Человеку, понявшему смысл жизни, законы, по которым нужно жить на земле, открыты и истины загробного мира, так как они универсальны (по мнению Баратынского): это единство человека и Вселенной, духовная гармония. Гению не страшна смерть, она – всего лишь переход от земного существования к бессмертию. Она освобождает его душу от бренного тела. Автор, таким образом, призывая в самом начале стихотворения не жалеть поэта, доказывает читателю и самому себе, что его гибель не страшна, но закономерна, ибо он исполнил свое предназначение и со спокойной душой обретает вечность либо в своих земных достижениях, либо в загробном мире.

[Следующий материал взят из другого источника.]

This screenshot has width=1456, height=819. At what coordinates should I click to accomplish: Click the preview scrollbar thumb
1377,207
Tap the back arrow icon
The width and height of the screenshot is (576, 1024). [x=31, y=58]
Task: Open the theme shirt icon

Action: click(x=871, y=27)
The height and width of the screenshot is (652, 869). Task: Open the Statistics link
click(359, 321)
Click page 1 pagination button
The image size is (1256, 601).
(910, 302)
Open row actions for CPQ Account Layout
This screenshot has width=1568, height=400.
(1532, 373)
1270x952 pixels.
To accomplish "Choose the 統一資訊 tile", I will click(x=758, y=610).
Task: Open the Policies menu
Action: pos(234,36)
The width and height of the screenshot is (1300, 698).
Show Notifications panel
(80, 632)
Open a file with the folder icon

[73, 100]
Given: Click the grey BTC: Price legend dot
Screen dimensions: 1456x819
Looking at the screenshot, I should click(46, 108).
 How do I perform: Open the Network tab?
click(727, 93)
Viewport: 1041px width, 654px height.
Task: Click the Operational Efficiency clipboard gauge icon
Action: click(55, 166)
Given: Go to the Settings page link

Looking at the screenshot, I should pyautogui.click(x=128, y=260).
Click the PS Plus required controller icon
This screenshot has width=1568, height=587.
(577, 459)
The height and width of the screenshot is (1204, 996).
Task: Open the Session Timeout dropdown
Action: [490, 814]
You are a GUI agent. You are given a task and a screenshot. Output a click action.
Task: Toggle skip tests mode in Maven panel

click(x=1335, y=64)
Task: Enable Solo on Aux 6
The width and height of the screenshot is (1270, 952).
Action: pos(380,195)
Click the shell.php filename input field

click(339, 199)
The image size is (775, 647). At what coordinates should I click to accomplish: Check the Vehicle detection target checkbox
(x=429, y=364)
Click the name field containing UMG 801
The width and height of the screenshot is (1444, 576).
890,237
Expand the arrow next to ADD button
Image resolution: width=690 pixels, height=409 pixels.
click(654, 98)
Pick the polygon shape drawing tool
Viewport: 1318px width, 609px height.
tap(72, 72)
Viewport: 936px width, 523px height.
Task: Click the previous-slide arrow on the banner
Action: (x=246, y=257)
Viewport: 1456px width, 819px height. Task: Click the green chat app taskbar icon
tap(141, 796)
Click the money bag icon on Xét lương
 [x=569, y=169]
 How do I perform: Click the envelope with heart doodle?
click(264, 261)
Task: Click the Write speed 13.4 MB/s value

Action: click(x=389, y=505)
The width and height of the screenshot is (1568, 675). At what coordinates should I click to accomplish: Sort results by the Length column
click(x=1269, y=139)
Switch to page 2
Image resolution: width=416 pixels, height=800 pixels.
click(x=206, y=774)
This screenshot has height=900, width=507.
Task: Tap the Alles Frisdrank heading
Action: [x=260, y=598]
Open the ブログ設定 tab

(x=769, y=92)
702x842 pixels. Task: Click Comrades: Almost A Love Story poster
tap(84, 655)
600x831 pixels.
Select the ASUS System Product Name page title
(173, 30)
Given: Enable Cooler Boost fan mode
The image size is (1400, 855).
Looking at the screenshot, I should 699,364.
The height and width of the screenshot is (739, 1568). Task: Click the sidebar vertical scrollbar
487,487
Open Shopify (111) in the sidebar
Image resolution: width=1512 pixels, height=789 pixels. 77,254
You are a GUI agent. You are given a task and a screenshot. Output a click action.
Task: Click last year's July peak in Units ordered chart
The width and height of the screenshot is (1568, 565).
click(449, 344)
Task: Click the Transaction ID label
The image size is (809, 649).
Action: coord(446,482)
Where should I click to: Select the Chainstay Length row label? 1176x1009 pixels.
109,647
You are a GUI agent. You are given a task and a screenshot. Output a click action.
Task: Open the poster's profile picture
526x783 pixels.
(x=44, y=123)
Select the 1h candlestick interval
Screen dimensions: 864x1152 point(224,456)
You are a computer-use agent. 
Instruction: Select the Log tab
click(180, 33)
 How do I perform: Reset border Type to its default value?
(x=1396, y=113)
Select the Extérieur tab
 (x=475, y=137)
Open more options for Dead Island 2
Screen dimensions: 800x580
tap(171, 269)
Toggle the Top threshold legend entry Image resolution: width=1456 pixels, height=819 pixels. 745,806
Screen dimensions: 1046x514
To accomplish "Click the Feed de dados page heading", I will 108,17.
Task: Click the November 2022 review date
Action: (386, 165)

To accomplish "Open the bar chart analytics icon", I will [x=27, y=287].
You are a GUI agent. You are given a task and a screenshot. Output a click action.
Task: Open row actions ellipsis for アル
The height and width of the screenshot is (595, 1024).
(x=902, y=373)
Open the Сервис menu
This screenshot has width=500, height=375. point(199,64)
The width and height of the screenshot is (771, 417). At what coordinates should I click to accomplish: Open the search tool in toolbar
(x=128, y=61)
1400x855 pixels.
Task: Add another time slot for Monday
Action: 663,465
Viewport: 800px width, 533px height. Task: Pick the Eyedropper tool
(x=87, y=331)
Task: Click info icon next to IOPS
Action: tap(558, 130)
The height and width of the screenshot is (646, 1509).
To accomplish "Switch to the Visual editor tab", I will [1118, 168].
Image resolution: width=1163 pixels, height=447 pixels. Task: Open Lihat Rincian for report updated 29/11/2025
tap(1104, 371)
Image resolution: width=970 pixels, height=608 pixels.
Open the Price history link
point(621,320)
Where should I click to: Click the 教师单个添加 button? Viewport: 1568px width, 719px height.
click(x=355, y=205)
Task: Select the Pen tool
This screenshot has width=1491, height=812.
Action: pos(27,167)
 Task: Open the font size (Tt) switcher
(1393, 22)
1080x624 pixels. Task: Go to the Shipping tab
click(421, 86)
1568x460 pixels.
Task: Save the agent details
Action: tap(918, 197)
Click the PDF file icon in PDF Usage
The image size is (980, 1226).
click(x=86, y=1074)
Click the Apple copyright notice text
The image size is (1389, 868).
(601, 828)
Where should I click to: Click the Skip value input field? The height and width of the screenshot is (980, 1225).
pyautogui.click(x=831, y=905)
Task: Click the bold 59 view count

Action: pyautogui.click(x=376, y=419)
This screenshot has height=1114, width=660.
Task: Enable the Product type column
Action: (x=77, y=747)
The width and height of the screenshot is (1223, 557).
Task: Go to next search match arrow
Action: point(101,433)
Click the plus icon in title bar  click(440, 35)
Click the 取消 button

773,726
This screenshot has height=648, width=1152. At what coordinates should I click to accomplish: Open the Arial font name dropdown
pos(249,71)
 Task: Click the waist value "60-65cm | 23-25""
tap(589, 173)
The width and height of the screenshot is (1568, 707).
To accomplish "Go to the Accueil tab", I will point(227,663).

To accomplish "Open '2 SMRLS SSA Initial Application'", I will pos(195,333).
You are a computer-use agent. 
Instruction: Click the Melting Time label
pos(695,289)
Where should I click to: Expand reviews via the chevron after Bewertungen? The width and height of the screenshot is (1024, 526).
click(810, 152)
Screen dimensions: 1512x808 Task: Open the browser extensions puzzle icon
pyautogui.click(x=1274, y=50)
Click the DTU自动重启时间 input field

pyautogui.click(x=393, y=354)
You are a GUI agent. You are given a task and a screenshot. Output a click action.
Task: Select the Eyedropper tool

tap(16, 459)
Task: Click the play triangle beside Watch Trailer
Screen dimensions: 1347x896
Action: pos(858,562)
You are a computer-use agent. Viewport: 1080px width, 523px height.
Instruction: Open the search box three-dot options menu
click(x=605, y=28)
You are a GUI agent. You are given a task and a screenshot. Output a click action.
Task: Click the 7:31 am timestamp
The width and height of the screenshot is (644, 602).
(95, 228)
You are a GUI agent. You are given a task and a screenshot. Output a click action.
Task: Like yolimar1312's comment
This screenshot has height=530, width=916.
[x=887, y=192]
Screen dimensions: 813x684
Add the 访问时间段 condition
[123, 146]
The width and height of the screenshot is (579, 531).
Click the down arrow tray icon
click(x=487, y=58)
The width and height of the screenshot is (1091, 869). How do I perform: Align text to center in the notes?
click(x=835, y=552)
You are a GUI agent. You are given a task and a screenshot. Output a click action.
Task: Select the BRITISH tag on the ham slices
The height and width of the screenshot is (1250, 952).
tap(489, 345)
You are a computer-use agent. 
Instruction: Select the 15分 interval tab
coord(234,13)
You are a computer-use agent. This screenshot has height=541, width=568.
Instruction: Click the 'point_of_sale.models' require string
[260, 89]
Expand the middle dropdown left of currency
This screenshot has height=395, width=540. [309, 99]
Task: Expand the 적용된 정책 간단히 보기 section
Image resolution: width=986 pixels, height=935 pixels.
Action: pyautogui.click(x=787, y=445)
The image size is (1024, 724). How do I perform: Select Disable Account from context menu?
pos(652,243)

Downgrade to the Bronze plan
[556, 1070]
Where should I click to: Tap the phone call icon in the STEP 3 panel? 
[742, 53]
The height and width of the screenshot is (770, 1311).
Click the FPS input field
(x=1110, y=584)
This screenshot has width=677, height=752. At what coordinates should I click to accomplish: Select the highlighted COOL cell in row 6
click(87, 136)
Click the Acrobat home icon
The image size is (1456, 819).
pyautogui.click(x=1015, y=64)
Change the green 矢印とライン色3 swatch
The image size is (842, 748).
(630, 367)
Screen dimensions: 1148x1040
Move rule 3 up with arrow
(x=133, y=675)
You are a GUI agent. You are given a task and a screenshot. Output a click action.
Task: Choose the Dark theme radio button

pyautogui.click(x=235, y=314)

Образ смерти в этом стихотворении нетрадиционен. Умер великий гений, чей уход из этого мира – это освобождение души, отдых, безмятежный сон. Он не погиб — «погас», но лишь для этого мира. Его нужно славить, а не оплакивать. Необычные эпитеты «дивная могила», «легкая душа» подчеркивают нетрадиционность образа смерти в этом стихотворении.  Сама смерть ни разу не названа. Она описывается имплицитно с помощью олицетворений «предстала», перифразов «смежил очи», заменяется мотивом сна («почил»). Смерть всемогущая, ибо забирает даже лучшего представителя человеческого рода. Она страшна автору, поэтому на ее наименование накладывается табу. Однако в конце стихотворения смерть предстает перед читателем как переход от земного существования к бессмертию. Кончина гения ожидаема им, она – закономерный итог его судьбы, земной жизни, она являются частью его упорядоченного, плавно текущего духовного развития.

 

Примечание:

[1] Баратынский Е. А. Полн. собр. соч.: В 2 т. / Гл. ред. М.Л. Гофман. Т.1. С. 72.

[2] Баратынский Е. А. Полн. собр. соч.: В 2 т. / Гл. ред. М.Л. Гофман. Т.1. С. 72.

[3] Мирский Д. Баратынский. Т.1. С. 23.

[4] Пушкин А.С. Полн. Собр. соч.: В 10-ти т. Т.1. С. 213.

[5] Баратынский Е. А. Полн. собр. соч.: В 2 т. / Гл. ред. М.Л. Гофман. Т.1. С. 72.

[6] Баратынский Е. А. Полн. собр. соч.: В 2 т. / Гл. ред. М.Л. Гофман. Т.1. С. 72.